グルコースは、細胞がエネルギーを生み出すための材料であるだけでなく、タンパク質や脂質に「糖鎖」を付加するための材料としても利用されています。糖鎖修飾がうまく行われないと、タンパク質や脂質は正しく機能できず、細胞全体のバランスが崩れてしまいます。特に「N型糖鎖」と呼ばれる修飾は、細胞内の小胞体で行われ、細胞の恒常性維持に重要な役割を果たしています。
N型糖鎖は、マンノースを含む複数の糖を組み合わせて作られます。これまでの研究から、グルコースが不足すると、マンノースを供給する代謝が弱まるため、N型糖鎖が十分に作られなくなることが分かっていました。しかし、グルコース不足は細胞全体の代謝に広範な影響を及ぼすため、N型糖鎖の減少そのものが、細胞の生存を助けているのか、それとも死に追い込んでいるのかを切り分けて調べることは困難でした。

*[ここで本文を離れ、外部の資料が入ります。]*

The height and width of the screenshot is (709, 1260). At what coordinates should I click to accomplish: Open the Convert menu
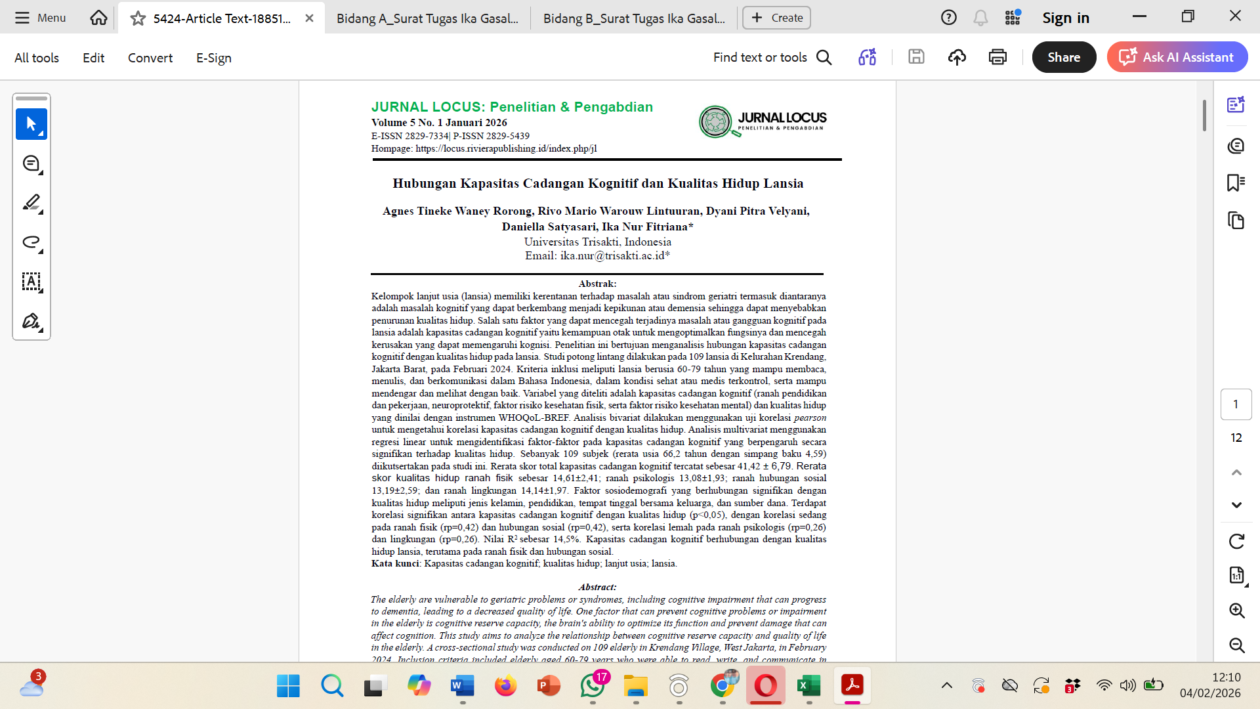pyautogui.click(x=150, y=58)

そこで本研究では、がん細胞を遺伝子操作することで、これまで困難だったマンノース代謝を通常のグルコース代謝から切り離して解析できる実験手法を構築しました。この手法により、グルコースとマンノースの代謝をそれぞれ独立に制御することが可能となり、糖不足の環境下で、どの代謝経路が細胞の運命決定に関わっているのかを明確に調べることができました。
その結果、マンノース代謝を弱めると、N型糖鎖が大きく減少することが分かりました(図2-①)。この状態では、小胞体ストレス応答と呼ばれる細胞の防御反応が活性化し、このストレスががん細胞の生存を促す方向に働くことが明らかになりました。
一方で、マンノース代謝をさらに弱めると、N型糖鎖はほとんど作られなくなりました(図2-②)。この過酷な状況下でも、がん細胞は生き延びていましたが、細胞内のリソソームと呼ばれる掃除役を保護していた糖鎖の層が失われていました。その結果、リソソームがストレスに弱くなり、がん細胞全体としては強いストレスに耐えられなくなることが分かりました。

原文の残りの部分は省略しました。